=== WHAT THE TASK ASKS ===
Only the lines with the string "Display" are needed; return each of them from the entries below.

╭─ EXCERPTED DATA

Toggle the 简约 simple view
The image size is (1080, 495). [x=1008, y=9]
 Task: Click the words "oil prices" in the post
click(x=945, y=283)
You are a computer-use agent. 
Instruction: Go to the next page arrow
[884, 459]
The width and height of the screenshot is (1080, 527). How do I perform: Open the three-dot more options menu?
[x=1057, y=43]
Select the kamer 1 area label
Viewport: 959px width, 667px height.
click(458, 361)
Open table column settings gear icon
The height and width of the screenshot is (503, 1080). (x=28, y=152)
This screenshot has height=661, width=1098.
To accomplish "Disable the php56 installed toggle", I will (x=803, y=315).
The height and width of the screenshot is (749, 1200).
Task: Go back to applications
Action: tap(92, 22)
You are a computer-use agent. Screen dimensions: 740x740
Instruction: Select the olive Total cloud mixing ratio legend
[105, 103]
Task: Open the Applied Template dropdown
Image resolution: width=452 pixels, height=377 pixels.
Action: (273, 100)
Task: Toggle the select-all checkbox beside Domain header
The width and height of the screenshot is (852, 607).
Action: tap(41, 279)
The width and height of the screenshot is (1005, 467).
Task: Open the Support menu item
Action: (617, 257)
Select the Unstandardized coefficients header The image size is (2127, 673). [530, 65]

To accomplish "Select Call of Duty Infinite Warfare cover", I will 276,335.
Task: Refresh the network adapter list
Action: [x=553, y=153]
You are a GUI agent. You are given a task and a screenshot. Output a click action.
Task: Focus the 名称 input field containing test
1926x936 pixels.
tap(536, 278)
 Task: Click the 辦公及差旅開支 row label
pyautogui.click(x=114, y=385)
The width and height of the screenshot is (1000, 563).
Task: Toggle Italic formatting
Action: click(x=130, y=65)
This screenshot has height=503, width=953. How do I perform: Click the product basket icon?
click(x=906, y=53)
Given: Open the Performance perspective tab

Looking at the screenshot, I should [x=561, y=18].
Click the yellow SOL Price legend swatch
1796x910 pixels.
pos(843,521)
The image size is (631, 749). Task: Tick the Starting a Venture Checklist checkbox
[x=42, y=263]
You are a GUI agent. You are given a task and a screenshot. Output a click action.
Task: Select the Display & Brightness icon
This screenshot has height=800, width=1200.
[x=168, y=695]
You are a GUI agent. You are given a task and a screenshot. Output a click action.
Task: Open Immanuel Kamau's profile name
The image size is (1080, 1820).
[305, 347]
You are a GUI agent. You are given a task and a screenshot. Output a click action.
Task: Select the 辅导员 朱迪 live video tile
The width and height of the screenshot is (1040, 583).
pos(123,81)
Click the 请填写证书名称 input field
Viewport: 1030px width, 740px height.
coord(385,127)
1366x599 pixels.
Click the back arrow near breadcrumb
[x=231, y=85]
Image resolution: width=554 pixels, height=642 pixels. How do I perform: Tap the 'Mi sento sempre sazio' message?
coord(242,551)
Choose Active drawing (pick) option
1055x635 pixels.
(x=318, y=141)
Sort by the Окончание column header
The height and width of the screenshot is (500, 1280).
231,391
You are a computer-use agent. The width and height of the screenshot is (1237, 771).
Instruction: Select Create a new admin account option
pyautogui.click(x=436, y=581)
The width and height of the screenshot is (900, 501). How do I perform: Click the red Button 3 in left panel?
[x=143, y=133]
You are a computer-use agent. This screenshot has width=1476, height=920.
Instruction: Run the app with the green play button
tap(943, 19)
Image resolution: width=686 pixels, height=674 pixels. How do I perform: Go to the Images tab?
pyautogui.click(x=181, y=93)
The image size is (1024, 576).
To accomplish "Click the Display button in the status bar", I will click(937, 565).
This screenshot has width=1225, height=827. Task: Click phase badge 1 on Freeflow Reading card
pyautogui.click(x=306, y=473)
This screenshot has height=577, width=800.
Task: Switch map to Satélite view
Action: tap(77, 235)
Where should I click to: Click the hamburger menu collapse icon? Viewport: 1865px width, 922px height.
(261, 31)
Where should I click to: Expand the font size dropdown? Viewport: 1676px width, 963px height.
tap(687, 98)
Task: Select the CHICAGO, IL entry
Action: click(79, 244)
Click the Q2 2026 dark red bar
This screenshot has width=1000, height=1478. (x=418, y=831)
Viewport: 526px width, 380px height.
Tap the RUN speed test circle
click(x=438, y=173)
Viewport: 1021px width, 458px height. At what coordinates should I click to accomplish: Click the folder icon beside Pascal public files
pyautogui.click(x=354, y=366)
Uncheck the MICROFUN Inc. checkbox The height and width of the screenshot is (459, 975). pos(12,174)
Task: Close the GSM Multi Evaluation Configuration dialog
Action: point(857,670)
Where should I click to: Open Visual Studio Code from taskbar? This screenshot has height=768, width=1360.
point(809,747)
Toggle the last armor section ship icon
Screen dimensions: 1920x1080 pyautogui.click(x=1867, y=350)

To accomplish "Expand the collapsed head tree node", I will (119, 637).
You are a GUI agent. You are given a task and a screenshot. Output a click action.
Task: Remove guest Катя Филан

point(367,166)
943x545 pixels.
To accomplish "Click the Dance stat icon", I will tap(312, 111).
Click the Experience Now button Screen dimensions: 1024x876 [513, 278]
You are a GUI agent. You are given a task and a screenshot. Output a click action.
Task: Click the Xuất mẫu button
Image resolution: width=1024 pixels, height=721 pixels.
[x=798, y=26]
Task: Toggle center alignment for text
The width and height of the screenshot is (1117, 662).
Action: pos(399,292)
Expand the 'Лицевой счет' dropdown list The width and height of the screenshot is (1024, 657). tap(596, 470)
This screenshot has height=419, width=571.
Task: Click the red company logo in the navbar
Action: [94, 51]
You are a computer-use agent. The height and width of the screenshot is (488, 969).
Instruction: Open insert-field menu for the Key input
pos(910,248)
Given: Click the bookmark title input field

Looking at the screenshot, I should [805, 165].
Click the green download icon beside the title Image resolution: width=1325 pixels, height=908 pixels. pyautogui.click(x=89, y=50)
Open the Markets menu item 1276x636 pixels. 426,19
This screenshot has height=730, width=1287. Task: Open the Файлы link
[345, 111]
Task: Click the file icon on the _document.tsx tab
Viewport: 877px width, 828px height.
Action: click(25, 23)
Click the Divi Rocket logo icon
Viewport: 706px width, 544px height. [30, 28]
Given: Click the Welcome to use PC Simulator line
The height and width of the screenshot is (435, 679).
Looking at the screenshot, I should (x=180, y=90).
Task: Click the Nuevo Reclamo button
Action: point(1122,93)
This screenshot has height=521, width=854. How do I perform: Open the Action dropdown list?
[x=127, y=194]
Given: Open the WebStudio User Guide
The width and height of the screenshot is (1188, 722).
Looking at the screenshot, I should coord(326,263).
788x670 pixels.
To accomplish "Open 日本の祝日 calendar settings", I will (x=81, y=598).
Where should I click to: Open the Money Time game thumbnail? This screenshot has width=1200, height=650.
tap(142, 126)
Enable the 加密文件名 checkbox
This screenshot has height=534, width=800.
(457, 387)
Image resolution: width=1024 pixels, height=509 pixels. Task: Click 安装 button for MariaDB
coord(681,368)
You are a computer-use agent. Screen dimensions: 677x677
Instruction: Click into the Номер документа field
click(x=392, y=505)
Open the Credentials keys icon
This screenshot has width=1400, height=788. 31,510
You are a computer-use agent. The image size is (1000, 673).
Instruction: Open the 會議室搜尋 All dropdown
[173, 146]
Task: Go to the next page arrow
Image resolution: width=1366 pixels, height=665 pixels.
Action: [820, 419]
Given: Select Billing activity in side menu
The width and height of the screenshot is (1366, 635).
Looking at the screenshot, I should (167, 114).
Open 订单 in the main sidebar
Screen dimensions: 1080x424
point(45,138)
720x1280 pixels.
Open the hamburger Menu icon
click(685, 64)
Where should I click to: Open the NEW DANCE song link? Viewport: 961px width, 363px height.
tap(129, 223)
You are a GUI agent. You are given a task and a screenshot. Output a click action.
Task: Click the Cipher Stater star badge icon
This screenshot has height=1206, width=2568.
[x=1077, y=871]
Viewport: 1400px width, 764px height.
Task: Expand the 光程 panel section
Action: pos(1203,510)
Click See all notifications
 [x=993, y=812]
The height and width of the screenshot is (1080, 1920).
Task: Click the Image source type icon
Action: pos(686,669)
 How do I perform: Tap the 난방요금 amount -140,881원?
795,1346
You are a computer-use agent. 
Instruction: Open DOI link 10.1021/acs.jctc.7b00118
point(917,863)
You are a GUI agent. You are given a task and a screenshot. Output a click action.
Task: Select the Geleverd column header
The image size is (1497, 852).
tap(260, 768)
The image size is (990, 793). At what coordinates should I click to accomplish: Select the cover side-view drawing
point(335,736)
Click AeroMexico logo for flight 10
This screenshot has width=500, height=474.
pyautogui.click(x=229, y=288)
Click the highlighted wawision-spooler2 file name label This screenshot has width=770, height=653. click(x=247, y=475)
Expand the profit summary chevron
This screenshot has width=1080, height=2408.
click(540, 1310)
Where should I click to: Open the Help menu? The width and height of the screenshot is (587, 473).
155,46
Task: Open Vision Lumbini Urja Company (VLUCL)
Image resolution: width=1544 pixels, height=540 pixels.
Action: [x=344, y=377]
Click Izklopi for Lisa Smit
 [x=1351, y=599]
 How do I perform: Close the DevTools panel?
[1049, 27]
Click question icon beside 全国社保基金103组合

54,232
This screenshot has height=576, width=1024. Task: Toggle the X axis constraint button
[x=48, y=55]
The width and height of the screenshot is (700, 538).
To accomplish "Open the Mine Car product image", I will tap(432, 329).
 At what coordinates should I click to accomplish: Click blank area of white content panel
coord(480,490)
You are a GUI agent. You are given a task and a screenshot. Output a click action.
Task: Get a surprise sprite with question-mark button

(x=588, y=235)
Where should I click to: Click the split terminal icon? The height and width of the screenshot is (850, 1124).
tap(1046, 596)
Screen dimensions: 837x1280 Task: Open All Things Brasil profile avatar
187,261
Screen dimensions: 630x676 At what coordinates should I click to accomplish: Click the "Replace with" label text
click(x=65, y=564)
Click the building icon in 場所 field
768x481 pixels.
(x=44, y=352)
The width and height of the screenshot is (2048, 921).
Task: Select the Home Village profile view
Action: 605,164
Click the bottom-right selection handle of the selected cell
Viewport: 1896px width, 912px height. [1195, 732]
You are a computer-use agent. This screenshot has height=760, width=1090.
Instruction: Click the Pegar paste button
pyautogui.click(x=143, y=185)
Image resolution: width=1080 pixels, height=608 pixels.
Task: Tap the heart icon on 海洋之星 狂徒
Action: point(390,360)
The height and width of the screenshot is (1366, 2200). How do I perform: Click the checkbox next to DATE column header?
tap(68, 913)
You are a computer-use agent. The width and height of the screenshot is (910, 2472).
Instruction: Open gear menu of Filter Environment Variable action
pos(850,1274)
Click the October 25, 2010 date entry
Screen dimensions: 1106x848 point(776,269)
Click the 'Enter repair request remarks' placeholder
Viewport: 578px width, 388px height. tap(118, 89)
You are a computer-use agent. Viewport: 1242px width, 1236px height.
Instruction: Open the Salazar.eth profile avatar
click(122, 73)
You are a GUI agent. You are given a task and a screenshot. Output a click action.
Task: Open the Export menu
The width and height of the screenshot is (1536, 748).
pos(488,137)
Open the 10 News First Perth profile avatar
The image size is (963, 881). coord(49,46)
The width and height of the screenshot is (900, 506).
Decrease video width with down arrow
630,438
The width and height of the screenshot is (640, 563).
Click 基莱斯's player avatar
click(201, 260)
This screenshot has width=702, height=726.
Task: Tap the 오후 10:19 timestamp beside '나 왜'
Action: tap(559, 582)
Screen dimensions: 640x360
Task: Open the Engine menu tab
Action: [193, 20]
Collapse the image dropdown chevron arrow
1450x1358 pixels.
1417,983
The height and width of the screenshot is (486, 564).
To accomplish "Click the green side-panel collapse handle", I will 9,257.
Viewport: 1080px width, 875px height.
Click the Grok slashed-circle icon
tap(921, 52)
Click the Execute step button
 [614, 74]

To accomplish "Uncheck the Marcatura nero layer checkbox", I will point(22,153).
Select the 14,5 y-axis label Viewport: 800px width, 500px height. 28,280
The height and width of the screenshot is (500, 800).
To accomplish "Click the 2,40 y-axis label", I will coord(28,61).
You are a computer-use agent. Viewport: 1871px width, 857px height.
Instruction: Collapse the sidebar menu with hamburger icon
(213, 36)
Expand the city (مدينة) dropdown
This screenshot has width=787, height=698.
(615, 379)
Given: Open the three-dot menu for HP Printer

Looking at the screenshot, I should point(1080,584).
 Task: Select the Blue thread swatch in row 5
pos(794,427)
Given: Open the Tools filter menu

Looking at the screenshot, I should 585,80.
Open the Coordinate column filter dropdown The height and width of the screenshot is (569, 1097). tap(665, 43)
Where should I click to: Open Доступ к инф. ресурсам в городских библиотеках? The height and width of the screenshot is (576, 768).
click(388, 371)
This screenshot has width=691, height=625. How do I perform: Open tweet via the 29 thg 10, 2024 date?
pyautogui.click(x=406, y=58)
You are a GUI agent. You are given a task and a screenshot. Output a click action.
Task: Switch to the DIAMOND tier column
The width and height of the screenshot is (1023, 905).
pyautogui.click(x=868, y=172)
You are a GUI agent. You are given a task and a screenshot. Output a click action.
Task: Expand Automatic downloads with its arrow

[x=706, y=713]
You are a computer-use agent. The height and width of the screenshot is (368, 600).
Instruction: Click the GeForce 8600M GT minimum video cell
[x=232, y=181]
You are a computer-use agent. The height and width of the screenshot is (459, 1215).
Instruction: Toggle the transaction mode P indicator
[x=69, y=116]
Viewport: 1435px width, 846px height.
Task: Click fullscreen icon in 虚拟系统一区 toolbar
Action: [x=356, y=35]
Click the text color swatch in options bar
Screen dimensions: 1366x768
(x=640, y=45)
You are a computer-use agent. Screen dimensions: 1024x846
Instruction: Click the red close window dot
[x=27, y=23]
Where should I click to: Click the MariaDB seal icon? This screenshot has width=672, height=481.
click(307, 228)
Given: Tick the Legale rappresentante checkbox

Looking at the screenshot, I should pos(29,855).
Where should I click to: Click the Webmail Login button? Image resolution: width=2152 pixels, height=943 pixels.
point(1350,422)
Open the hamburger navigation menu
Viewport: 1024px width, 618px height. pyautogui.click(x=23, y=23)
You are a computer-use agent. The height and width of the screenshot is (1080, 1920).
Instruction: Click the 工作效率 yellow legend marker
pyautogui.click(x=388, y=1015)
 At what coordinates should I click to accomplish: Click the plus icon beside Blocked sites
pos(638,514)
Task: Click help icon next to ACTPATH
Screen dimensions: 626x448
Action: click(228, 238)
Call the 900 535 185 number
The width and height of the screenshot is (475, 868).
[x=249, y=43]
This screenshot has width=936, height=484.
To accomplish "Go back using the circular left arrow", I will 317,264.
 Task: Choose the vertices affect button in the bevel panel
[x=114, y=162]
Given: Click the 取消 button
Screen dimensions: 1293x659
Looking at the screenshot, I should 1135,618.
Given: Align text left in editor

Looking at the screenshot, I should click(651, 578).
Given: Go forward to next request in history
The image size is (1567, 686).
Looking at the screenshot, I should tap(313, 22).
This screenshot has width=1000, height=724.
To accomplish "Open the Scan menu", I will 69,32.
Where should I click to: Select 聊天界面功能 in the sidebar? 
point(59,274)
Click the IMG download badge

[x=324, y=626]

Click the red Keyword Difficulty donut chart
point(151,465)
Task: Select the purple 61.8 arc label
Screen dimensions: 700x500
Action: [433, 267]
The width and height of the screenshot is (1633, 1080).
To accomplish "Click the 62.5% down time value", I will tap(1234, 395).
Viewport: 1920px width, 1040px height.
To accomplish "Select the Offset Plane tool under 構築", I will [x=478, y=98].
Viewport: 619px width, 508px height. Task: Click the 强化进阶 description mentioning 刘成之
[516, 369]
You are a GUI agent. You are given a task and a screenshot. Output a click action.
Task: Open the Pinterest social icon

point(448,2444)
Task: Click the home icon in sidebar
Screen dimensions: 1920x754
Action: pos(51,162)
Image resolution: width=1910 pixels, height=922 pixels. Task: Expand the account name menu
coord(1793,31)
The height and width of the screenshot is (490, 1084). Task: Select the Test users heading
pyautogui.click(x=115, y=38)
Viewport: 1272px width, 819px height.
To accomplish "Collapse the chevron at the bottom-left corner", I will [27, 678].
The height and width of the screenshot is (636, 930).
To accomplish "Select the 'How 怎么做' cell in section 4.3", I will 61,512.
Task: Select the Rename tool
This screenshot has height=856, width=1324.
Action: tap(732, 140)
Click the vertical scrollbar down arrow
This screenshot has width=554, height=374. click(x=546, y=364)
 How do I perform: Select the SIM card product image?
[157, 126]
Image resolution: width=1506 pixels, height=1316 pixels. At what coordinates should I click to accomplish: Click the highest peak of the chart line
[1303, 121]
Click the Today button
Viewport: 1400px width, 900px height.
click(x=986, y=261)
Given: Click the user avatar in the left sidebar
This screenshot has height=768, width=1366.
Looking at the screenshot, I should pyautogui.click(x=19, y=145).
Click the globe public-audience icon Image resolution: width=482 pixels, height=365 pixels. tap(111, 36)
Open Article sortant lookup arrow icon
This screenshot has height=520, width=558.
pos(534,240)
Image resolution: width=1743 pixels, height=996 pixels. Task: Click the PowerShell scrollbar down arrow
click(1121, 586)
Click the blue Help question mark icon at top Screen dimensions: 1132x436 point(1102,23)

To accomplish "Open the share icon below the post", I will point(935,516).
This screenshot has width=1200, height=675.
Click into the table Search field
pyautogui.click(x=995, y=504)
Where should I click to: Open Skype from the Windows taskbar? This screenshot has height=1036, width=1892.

╰─

=== RESULT FOR THIS EXERCISE ===
Task: Select the Display & Brightness icon
To accomplish "Click the Display button in the status bar", I will click(937, 565).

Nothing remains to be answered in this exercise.